Goal of the exercise :: Could you rewrite the rows starting with the line with "Describe the element at coordinates (1126, 729)" and going on through the line with "(1352, 26).", switching "screenshot" to "image" and keeping everything else the same? Leave the pictures out of your answer.

Material for this task ::
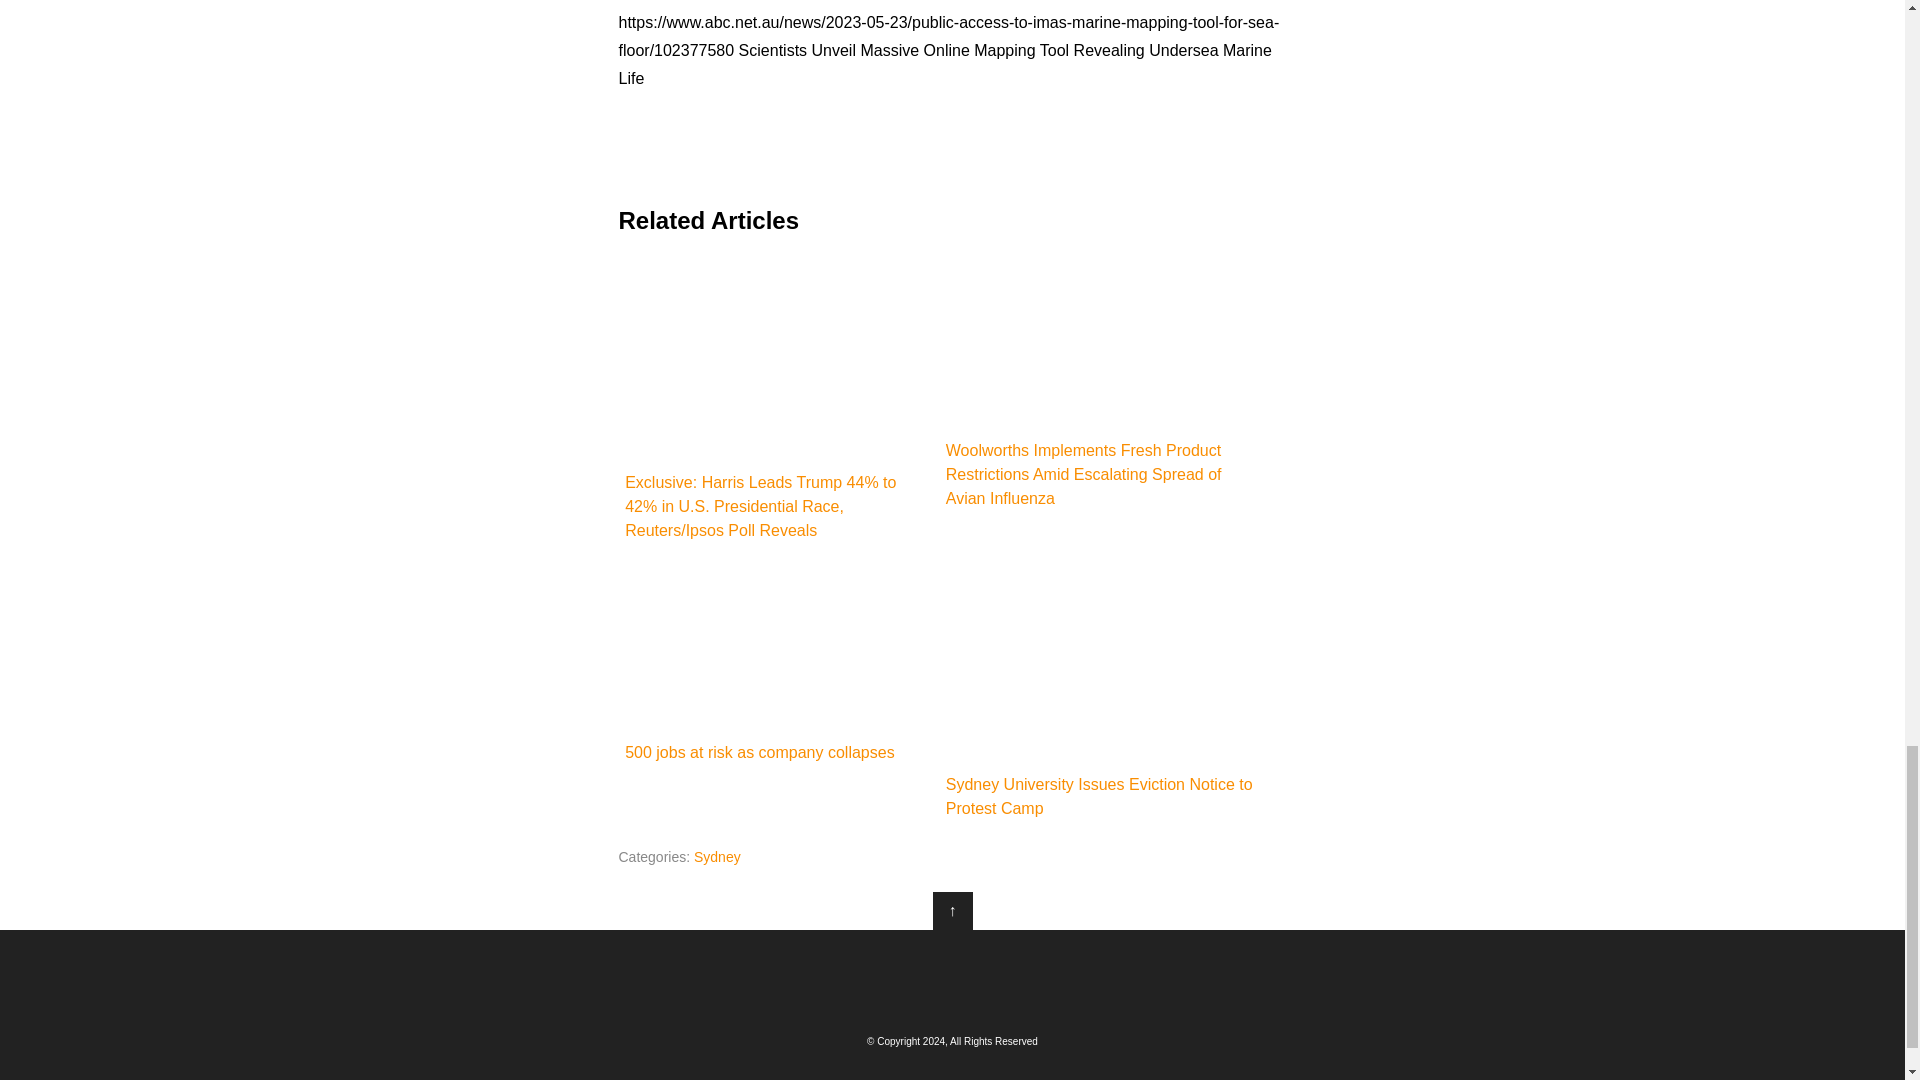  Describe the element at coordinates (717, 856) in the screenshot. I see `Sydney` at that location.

--

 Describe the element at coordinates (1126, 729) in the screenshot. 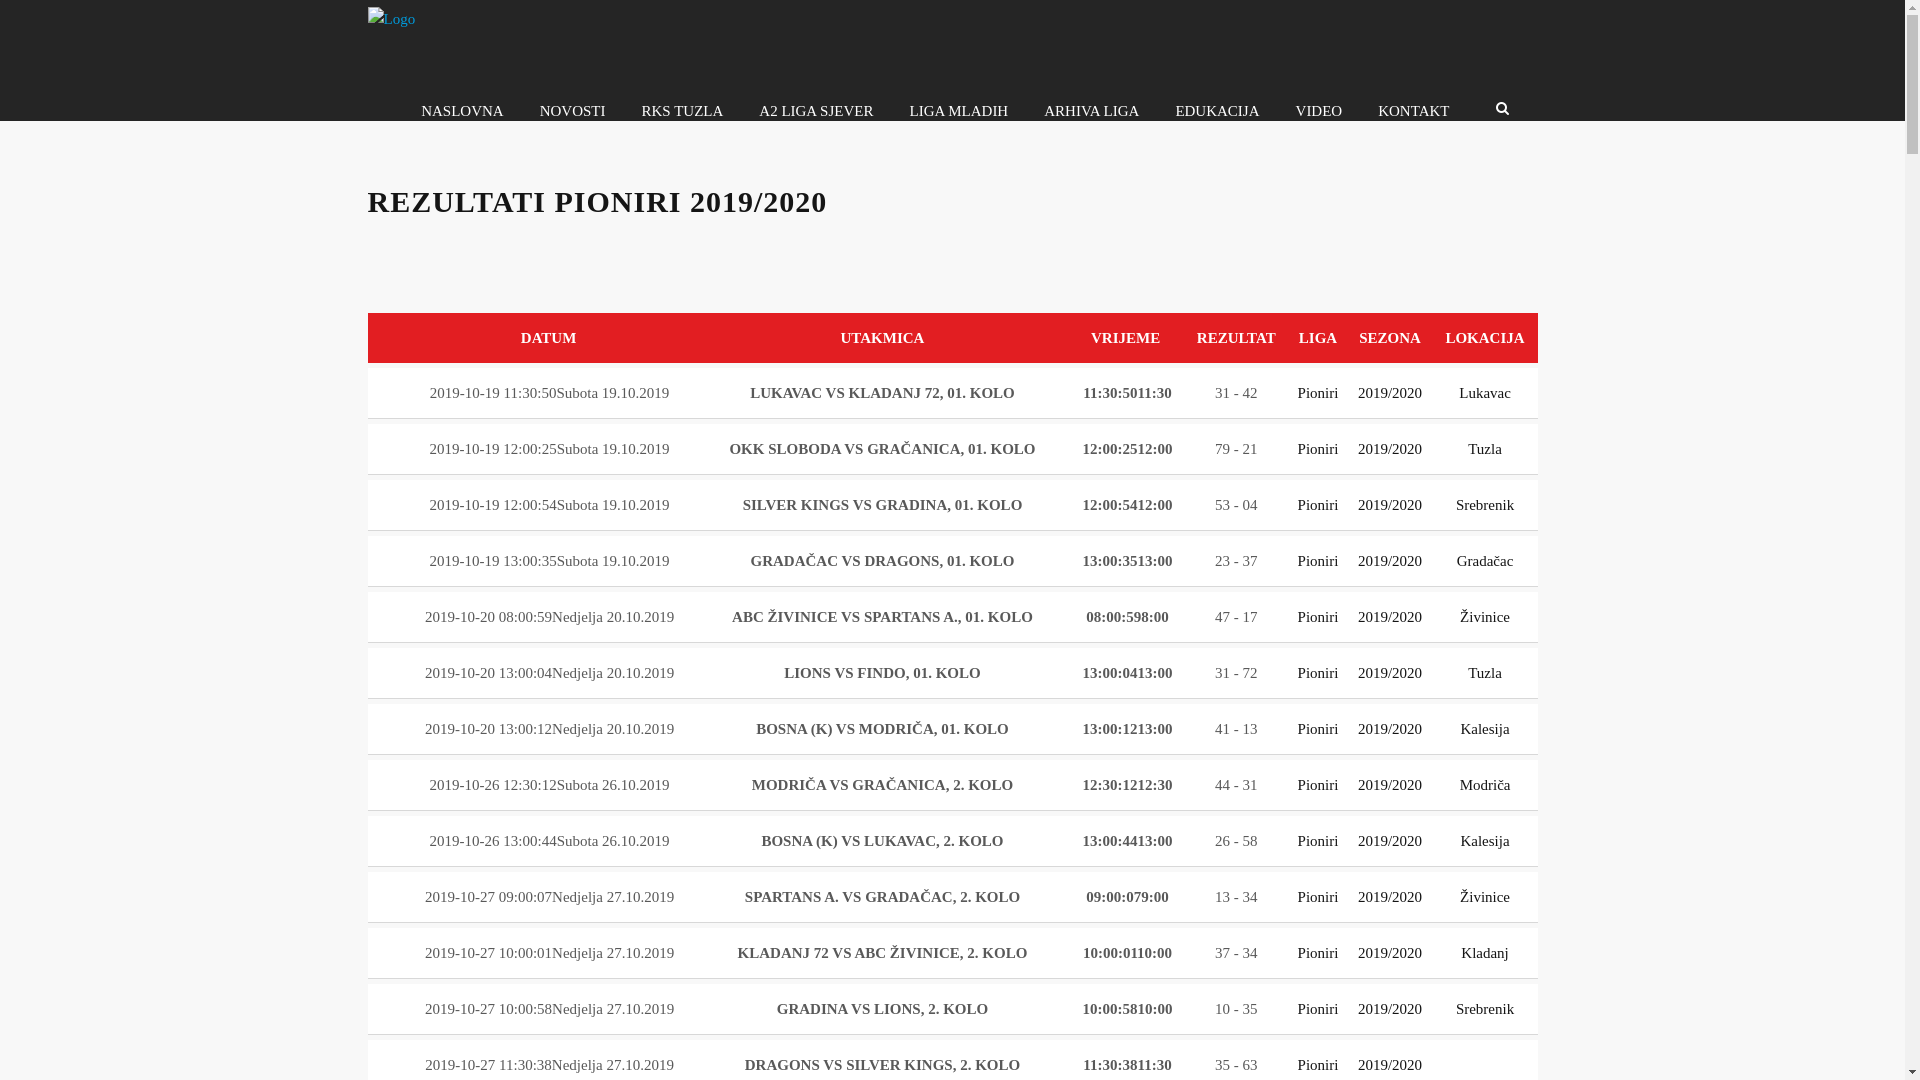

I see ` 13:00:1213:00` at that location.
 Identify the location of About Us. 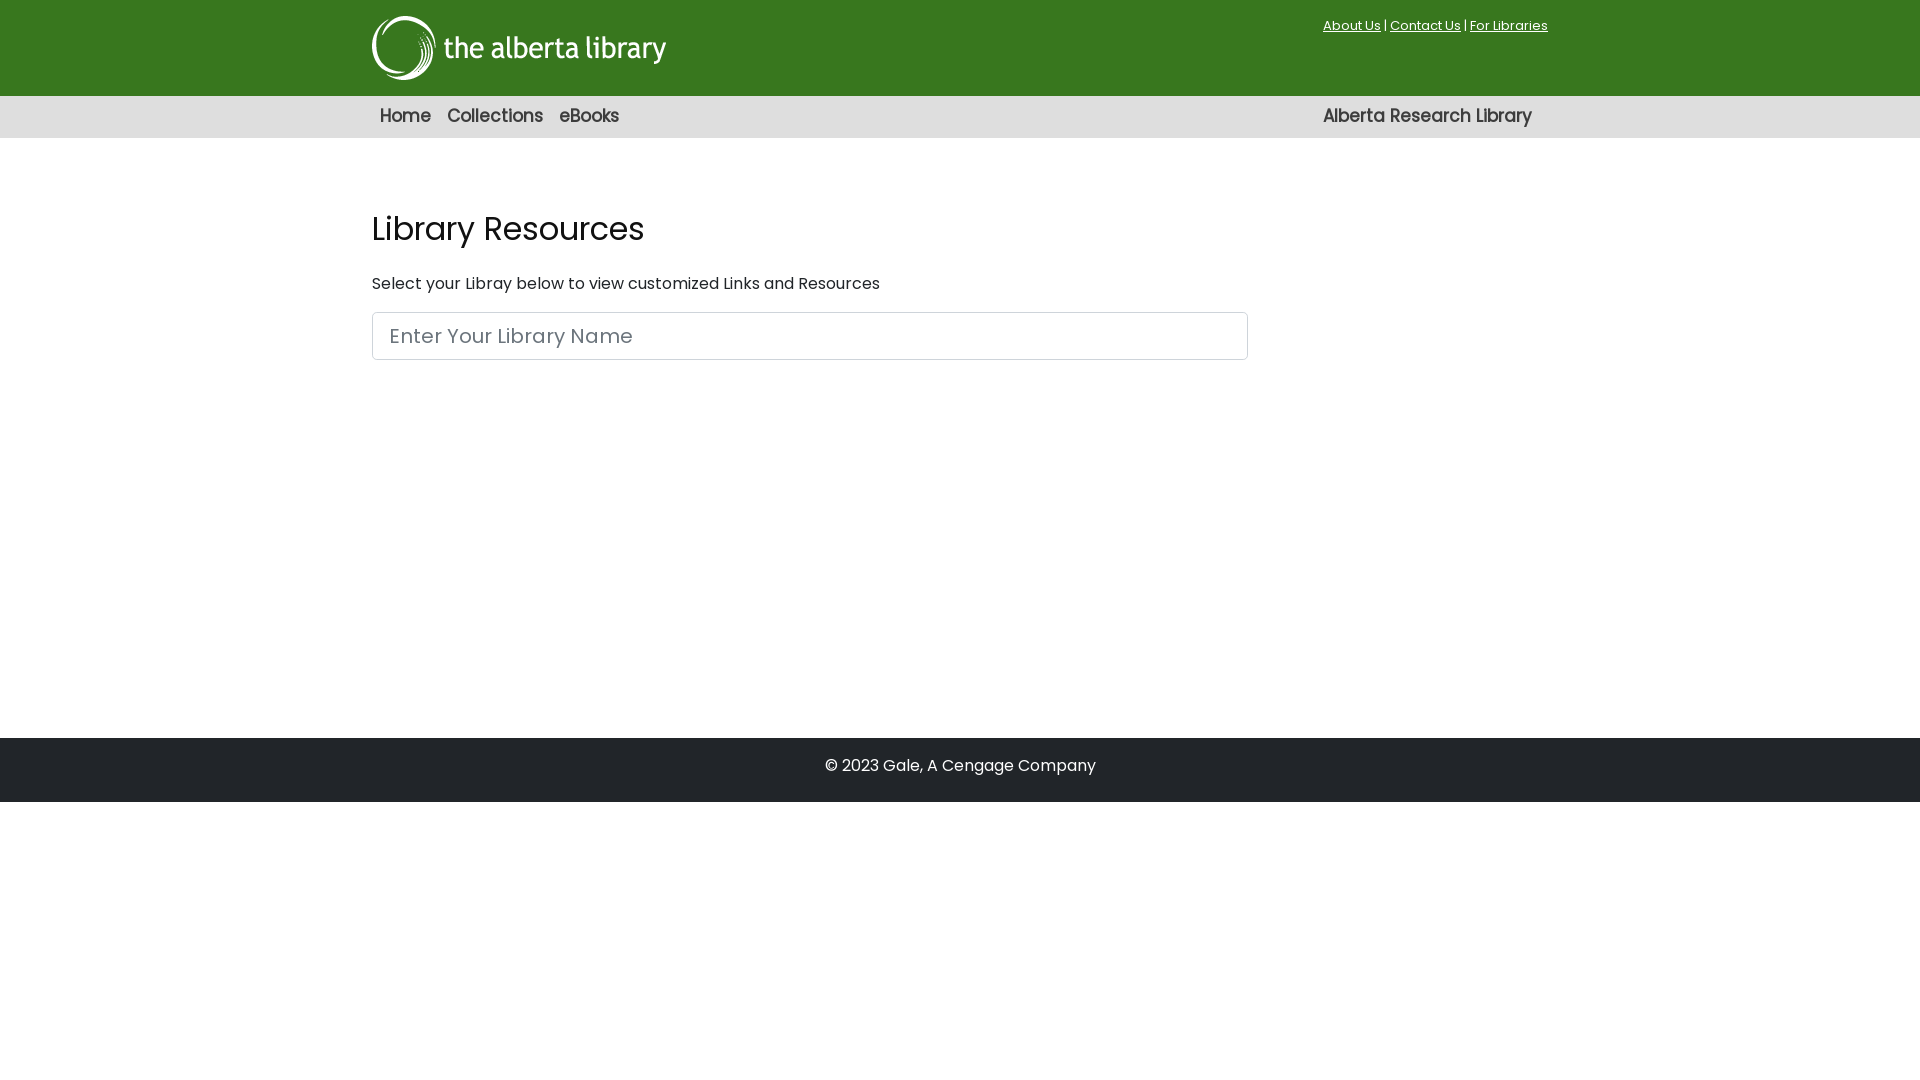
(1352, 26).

Response to the task ::
 Describe the element at coordinates (1126, 729) in the image. 

I see ` 13:00:1213:00` at that location.
 Identify the location of About Us. 
(1352, 26).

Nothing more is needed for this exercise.